You can add heat and raise temperature — that is straightforward.
But you can also add heat and not raise temperature, if the energy is being used to change state.

That second case is where most HVAC confusion happens — which is why heat is separated into two types: sensible and latent.

💧

Latent Heat

Heat added or removed during a phase change at constant temperature. During boiling or condensation, temperature remains constant while the substance absorbs or releases latent heat.

Refrigerant absorbs latent heat during evaporation — providing the cooling effect.
Refrigerant releases latent heat during condensation.
Latent heat of vaporization is the dominant contributor to refrigeration capacity.

🌡️

Sensible Heat

Heat added or removed that results in a temperature change without a phase change. In comfort cooling, sensible heat loads include warming or cooling air, building materials, and equipment surfaces.

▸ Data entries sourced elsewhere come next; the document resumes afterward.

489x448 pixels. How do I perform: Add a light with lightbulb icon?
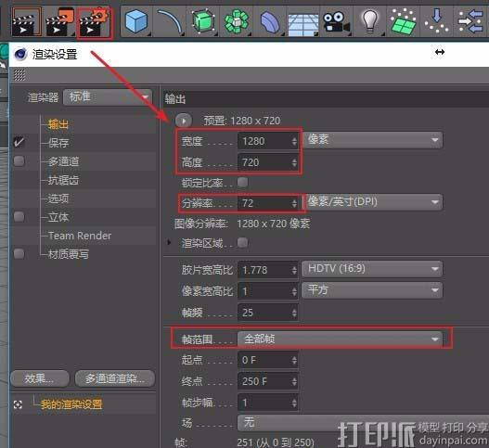pyautogui.click(x=370, y=21)

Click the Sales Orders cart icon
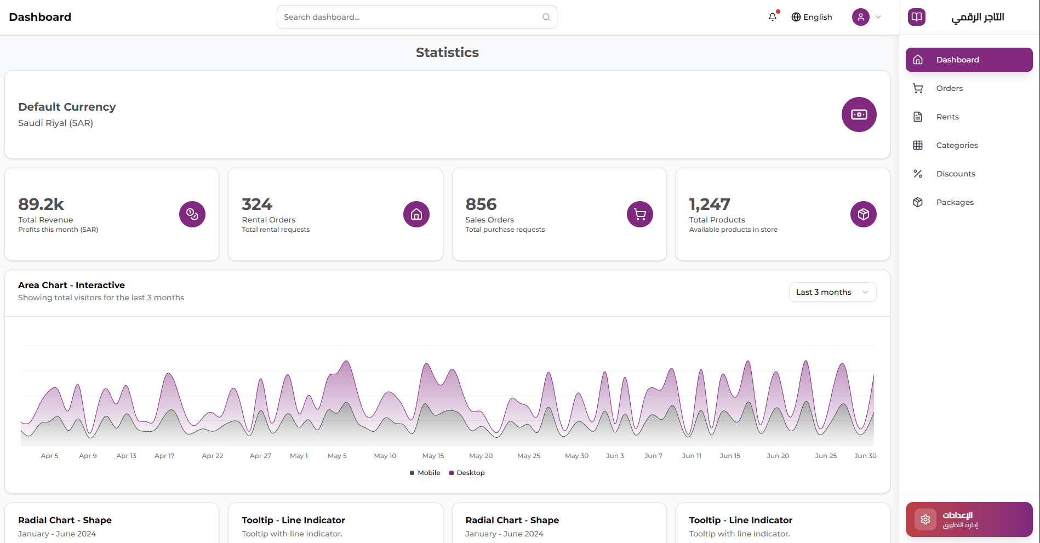639,214
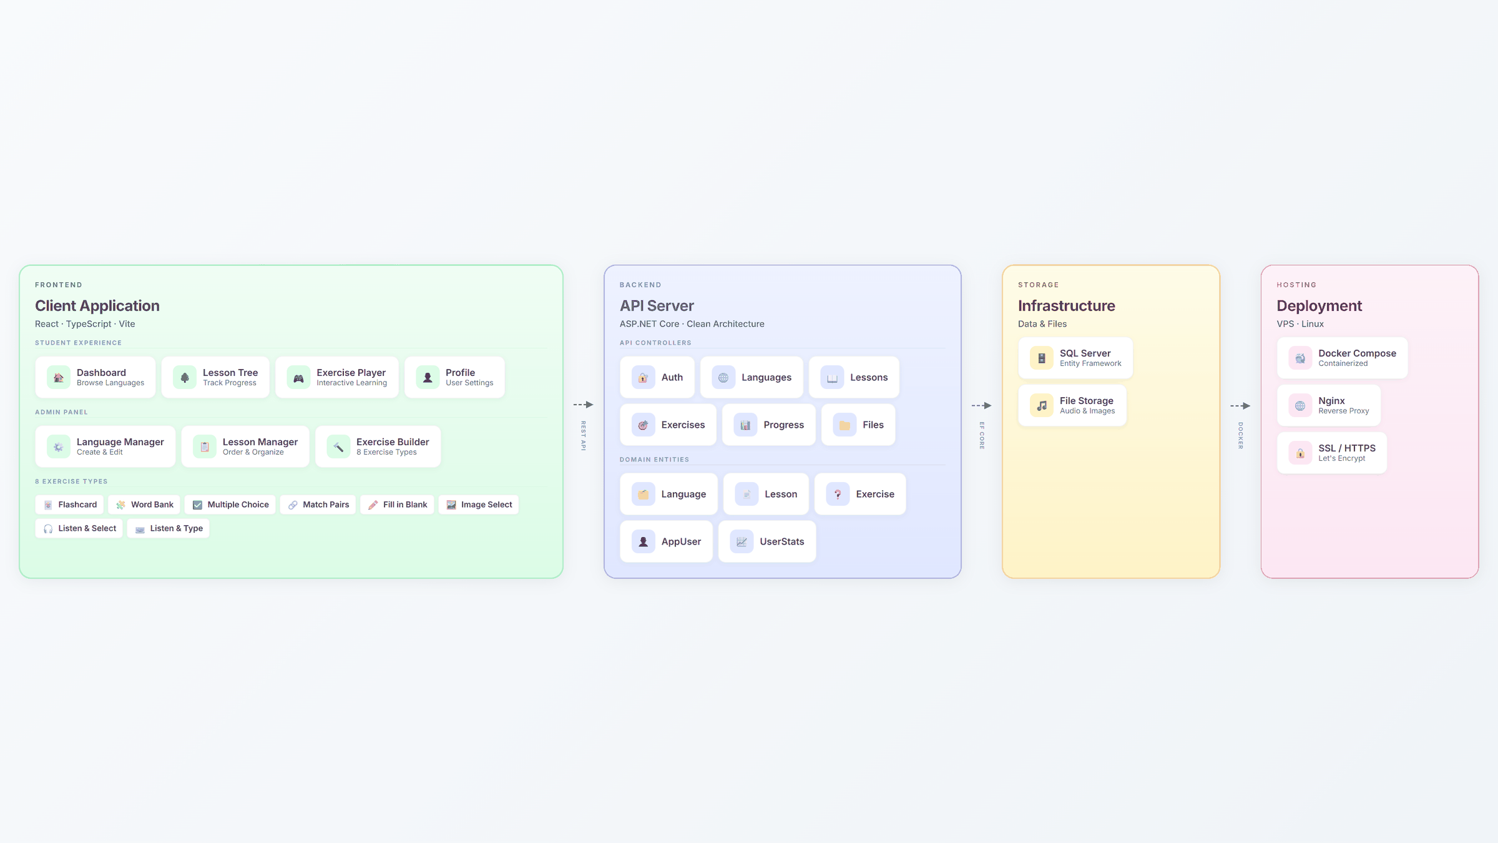The image size is (1498, 843).
Task: Open the Lesson Manager card
Action: click(245, 446)
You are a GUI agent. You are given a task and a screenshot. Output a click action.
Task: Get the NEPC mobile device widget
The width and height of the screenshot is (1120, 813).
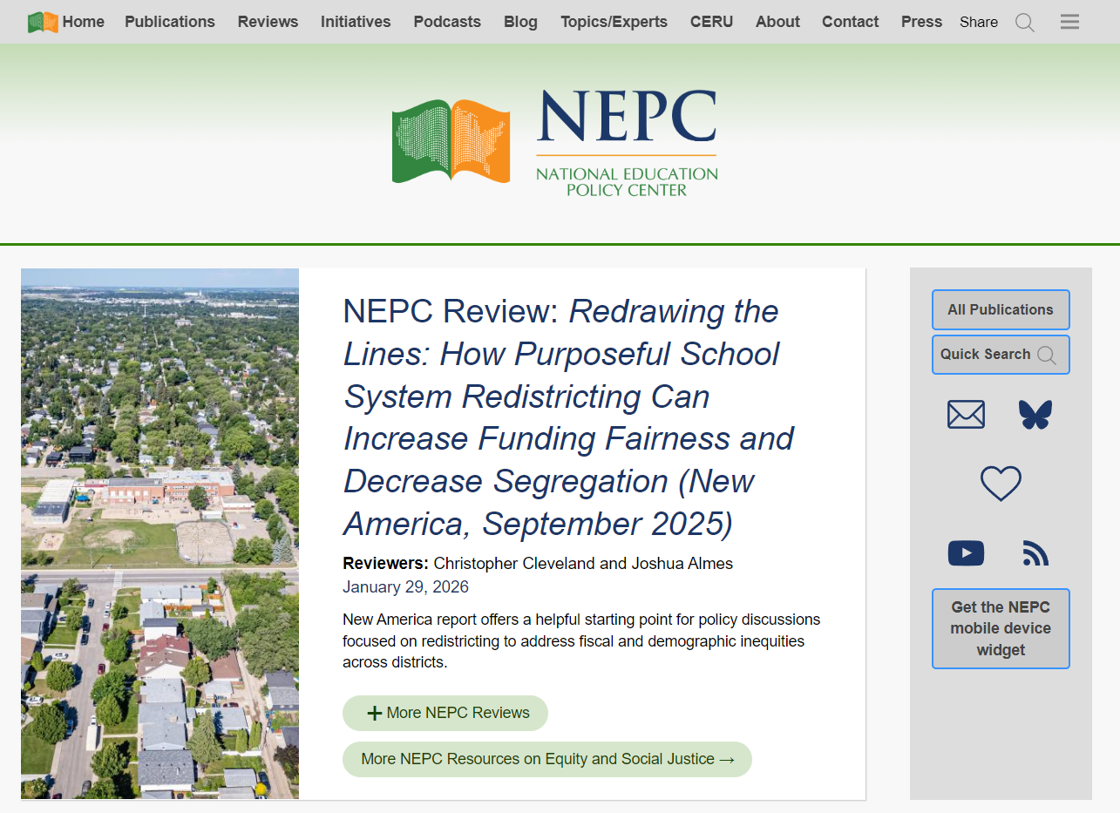pos(1001,628)
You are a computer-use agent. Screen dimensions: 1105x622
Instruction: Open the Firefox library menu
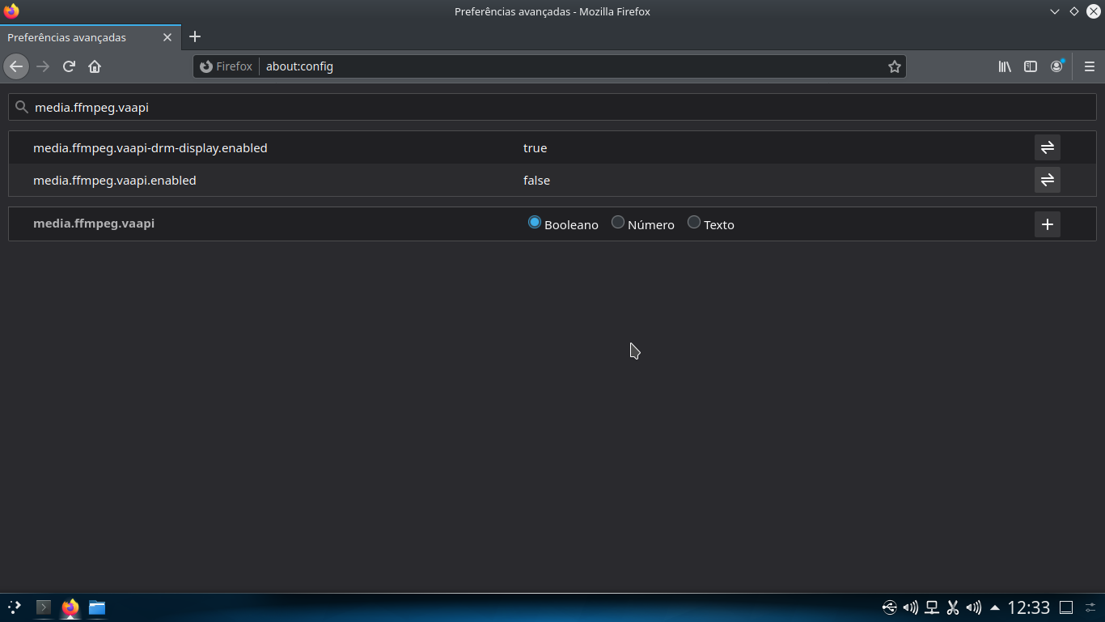point(1005,66)
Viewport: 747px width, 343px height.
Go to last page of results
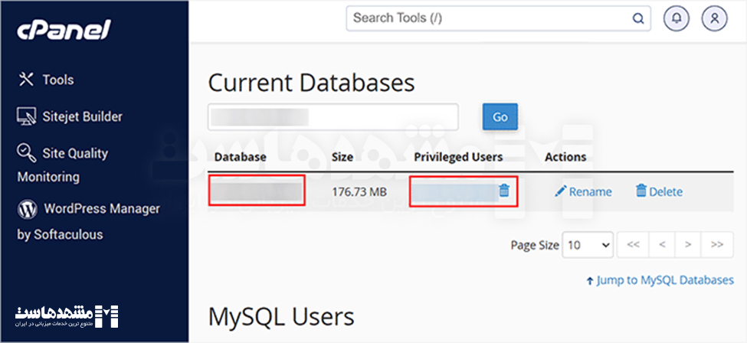coord(716,245)
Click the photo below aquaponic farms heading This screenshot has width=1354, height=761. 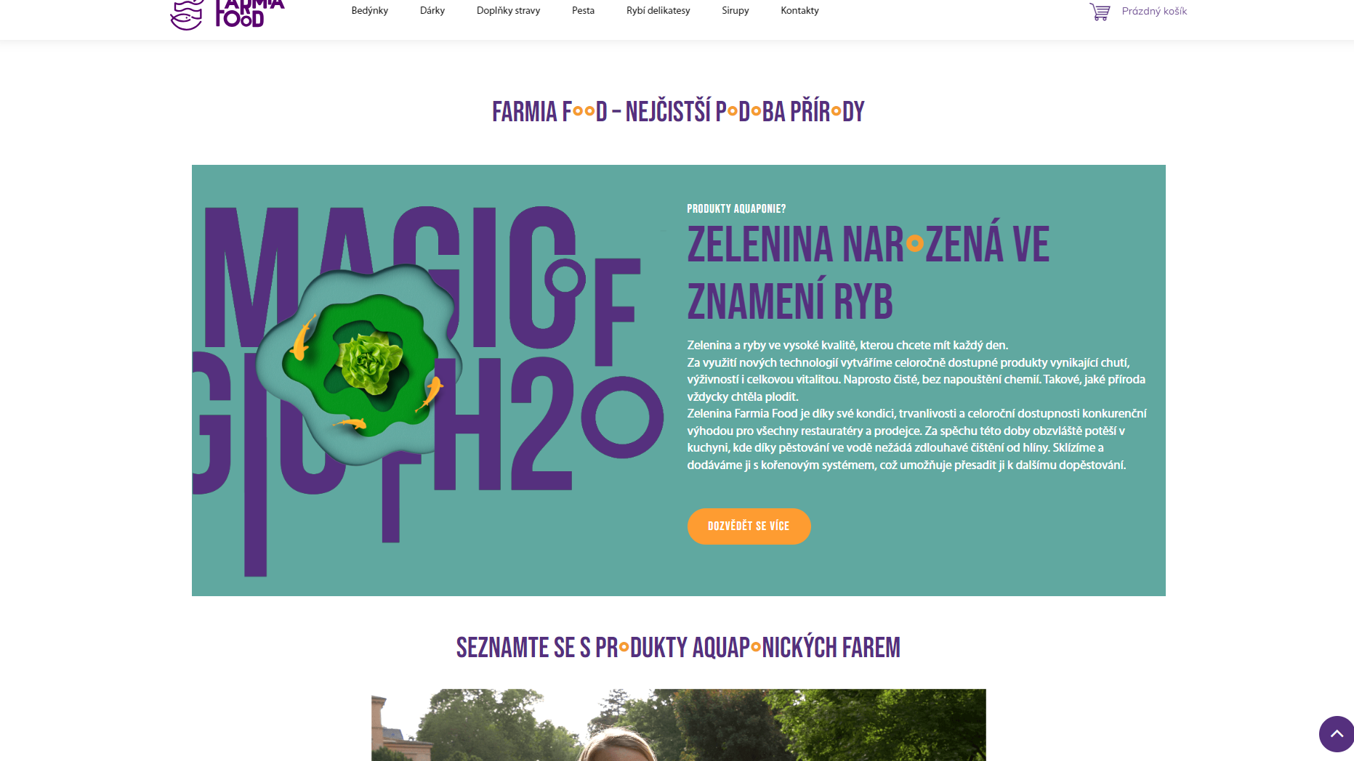point(678,725)

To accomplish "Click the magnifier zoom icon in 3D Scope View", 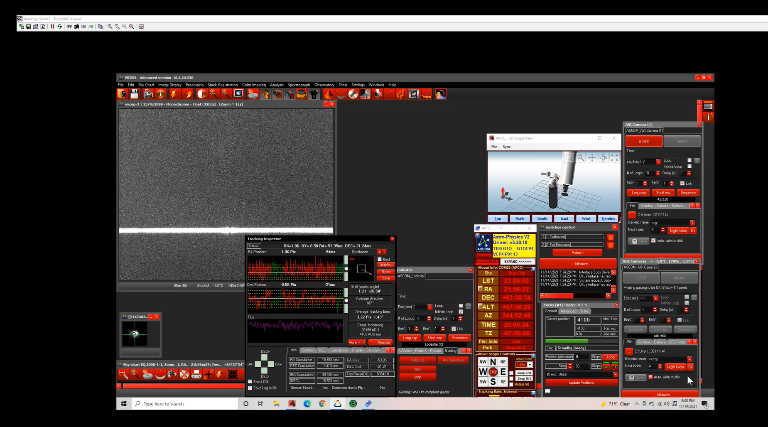I will pos(581,158).
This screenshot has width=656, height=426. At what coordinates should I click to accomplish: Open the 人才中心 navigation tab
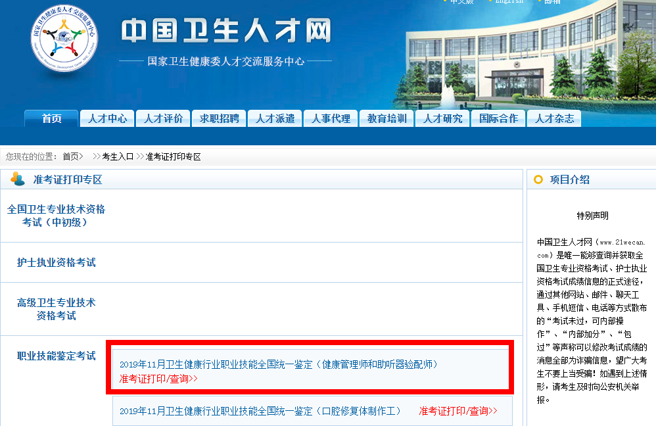pyautogui.click(x=107, y=118)
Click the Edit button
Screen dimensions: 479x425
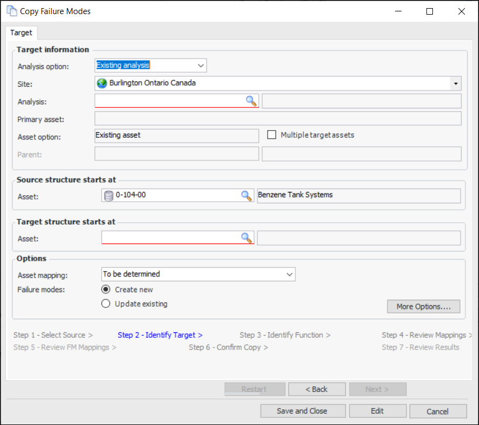[378, 411]
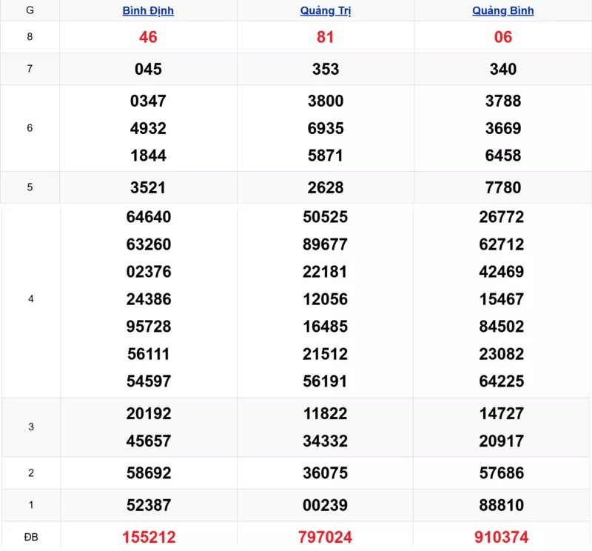The height and width of the screenshot is (551, 592).
Task: Open the Quảng Trị province link
Action: pyautogui.click(x=326, y=11)
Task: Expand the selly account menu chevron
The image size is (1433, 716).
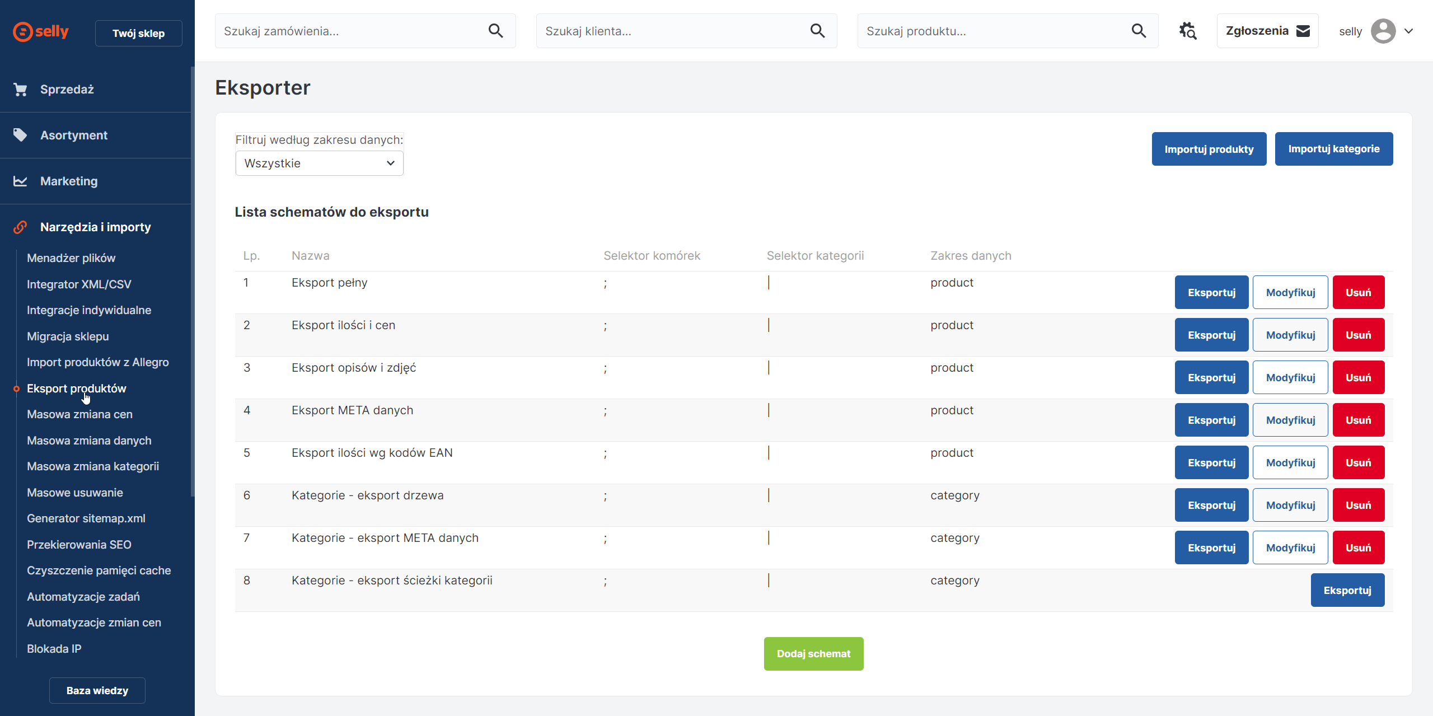Action: click(1409, 31)
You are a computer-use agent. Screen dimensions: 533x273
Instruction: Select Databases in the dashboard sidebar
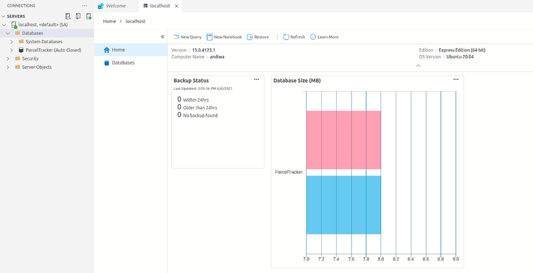pyautogui.click(x=123, y=63)
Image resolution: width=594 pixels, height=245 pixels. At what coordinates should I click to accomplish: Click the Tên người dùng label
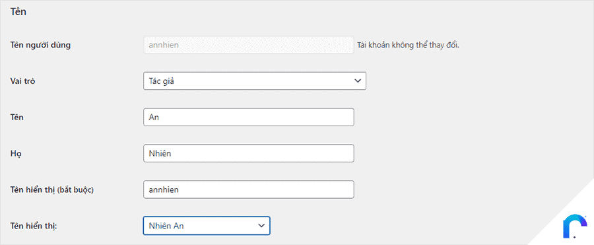tap(40, 45)
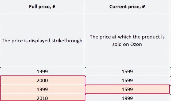Select the highlighted Full price cell with 2000
Viewport: 171px width, 101px height.
point(42,80)
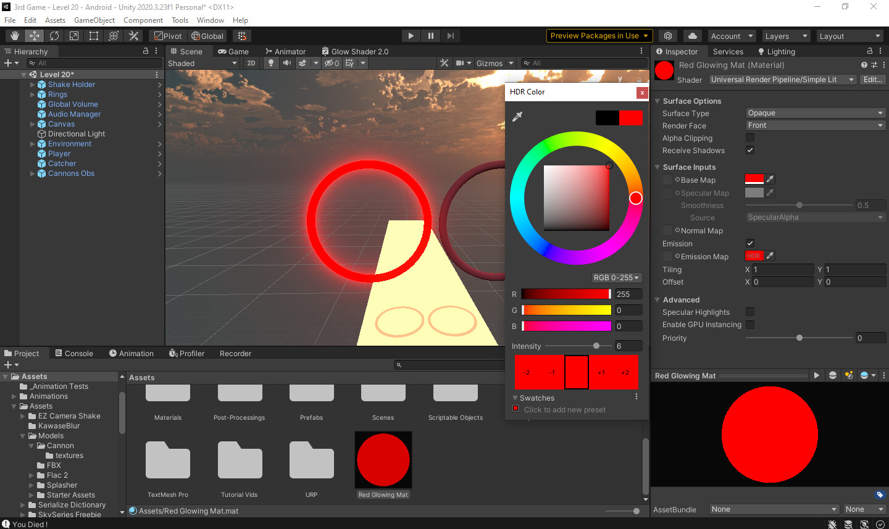Lock the Inspector panel
This screenshot has width=889, height=529.
point(869,51)
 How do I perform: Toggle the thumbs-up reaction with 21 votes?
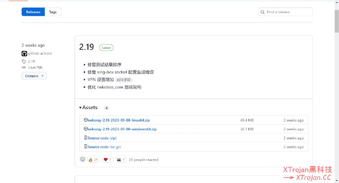click(93, 160)
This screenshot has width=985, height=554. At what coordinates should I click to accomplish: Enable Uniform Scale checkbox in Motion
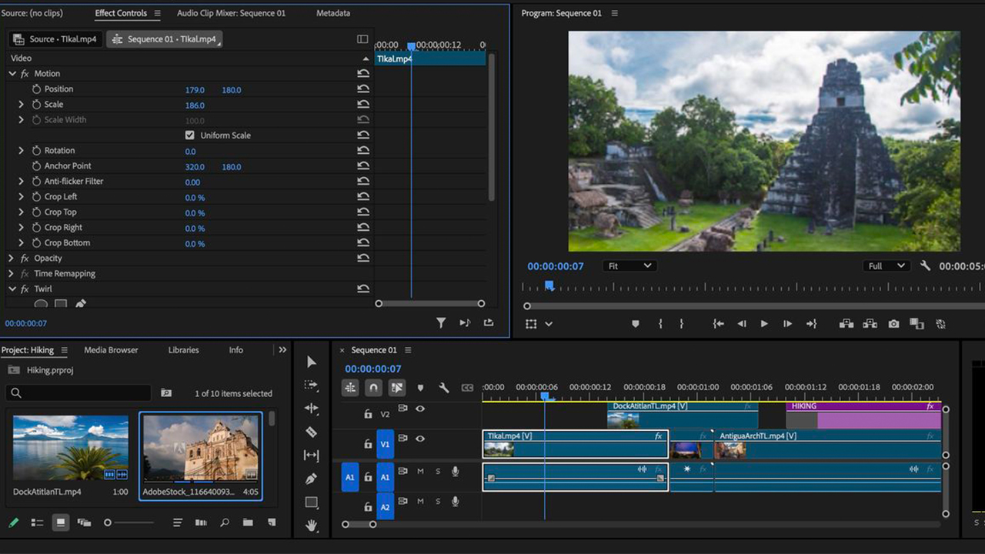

An adiabatic process may involve only sensible heat changes internal to the fluid with no heat exchange with surroundings — for example, ideal gas compression or expansion.

⚖️

Specific Heat

The amount of heat required to raise the temperature of 1 lb of a substance by 1°F (or 1 kg by 1°C). Expressed in Btu/(lb·°F) or kJ/(kg·°C).

Used in system design to compute heat transfer in fluids:

Q = m × c_p × ΔT

Q = heat transfer • m = mass flow rate • c_p = specific heat at constant pressure • ΔT = temperature change

1.2.2 — Temperature Scales

Temperature indicates the level of thermal energy of a substance and determines the direction of heat flow. Temperature scales measure hotness or coldness, with SI (metric) and Imperial (US customary) systems offering distinct approaches for science, daily life, and engineering. In refrigeration work, Celsius (°C) and Kelvin (K) are most common.

🧊

Celsius (°C) & Kelvin (K)

Celsius sets water freezing at 0°C and boiling at 100°C — ideal for weather and everyday use worldwide.

Kelvin is the SI absolute scale, starting at 0 K = absolute zero (−273.15°C), where all molecular motion stops.

K = °C + 273.15

Room temperature: 20–25°C (293–298 K) • Human body: 37°C (310 K)

🌡️

Fahrenheit (°F) & Rankine (°R)

Fahrenheit is common in US HVAC — water freezes at 32°F and boils at 212°F. A comfortable room is 68–77°F.

Rankine is the absolute counterpart used in thermodynamics: °R = °F + 459.67.

A hot day: 86°F = 30°C = 303 K

🔁

Temperature Conversions

°F → °C: (°F − 32) × 5/9
°C → °F: (°C × 9/5) + 32
°C → K: K = °C + 273.15
°F → °R: °R = °F + 459.67

1.2.3 — Methods of Heat Transfer

Heat energy always flows spontaneously from higher temperature to lower temperature regions. Refrigeration and heat pump systems use mechanical work to move heat against this natural direction — from cold regions to hot.

🧱

Conduction

Heat transfer through solid material or between materials in direct contact. The rate depends on:

Temperature difference across the material.
Thermal conductivity of the material.
Thickness and area of the material.

In HVAC, conduction occurs through walls, roofs, floors, and equipment casings — addressed through insulation and proper building design.

💨

Convection

Heat transfer between a solid surface and a moving fluid (liquid or gas).

Natural Convection

Caused by buoyancy — warmer, lighter fluid rises; cooler, denser fluid sinks.
No mechanical input required.

Forced Convection

Driven by mechanical means — fans and pumps.
Used in evaporator and condenser coils; coil design and airflow rate both strongly influence performance.

☀️

Radiation

Heat transfer via electromagnetic waves (infrared) — requiring no physical medium. All bodies above absolute zero emit radiant energy; the net exchange depends on surface temperature, emissivity, and view factors.

In comfort applications, radiant heat from the sun, equipment, and building surfaces contributes to internal loads and must be considered in equipment sizing.

📈

Factors Affecting Rate of Heat Transfer

Temperature difference between the two media.
Heat transfer area — e.g. coil surface area.
Thermal conductivity of materials and cleanliness of surfaces (fouling reduces transfer).
Fluid velocity on both sides of a heat exchanger.
Type of flow (laminar vs turbulent) and fluid properties (viscosity, specific heat).

🔧

Field Practice

Technicians improve heat transfer by ensuring proper airflow, clean coils and filters, correct refrigerant charge, and adequate water/glycol flow in hydronic systems.